**SHORT TASK:** Reproduce verbatim the data below, everything from the line containing "The image size is (723, 1568)." down to the end of the data.

**RECORDS SUPPLIED:**
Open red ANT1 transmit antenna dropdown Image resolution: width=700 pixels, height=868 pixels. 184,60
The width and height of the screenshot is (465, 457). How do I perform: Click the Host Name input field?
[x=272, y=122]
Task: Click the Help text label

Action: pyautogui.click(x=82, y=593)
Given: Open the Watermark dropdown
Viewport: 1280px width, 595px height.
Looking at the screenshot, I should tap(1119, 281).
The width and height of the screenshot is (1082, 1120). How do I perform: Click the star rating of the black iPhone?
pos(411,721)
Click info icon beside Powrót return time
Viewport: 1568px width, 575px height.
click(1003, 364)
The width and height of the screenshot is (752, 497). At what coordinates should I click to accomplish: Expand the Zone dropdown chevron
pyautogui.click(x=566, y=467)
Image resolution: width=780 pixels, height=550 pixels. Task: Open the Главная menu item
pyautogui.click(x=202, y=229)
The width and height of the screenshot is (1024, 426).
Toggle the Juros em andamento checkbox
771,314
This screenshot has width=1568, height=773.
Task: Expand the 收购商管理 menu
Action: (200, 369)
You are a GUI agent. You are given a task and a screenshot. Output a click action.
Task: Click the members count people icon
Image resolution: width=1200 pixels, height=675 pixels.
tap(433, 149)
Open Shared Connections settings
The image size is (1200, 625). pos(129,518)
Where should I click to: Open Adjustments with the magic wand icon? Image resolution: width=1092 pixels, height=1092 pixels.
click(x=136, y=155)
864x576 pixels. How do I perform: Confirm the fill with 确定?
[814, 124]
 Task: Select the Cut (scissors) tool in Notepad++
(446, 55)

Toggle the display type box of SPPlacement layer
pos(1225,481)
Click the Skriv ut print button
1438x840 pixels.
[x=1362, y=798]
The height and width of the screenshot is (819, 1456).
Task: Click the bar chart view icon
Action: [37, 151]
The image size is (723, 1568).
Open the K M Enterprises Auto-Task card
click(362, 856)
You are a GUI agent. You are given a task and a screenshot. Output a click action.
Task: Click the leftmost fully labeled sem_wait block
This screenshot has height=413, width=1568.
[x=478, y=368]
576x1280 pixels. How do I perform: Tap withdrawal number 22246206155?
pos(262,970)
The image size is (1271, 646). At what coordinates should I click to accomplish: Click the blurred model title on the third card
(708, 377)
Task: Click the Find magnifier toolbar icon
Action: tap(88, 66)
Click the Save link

**THE REPLY:**
The image size is (723, 1568).
Open the K M Enterprises Auto-Task card
click(362, 856)
You are a GUI agent. You are given a task and a screenshot. Output a click action.
Task: Click the leftmost fully labeled sem_wait block
This screenshot has height=413, width=1568.
[x=478, y=368]
576x1280 pixels. How do I perform: Tap withdrawal number 22246206155?
pos(262,970)
The image size is (1271, 646). At what coordinates should I click to accomplish: Click the blurred model title on the third card
(708, 377)
Task: Click the Find magnifier toolbar icon
Action: tap(88, 66)
Click the Save link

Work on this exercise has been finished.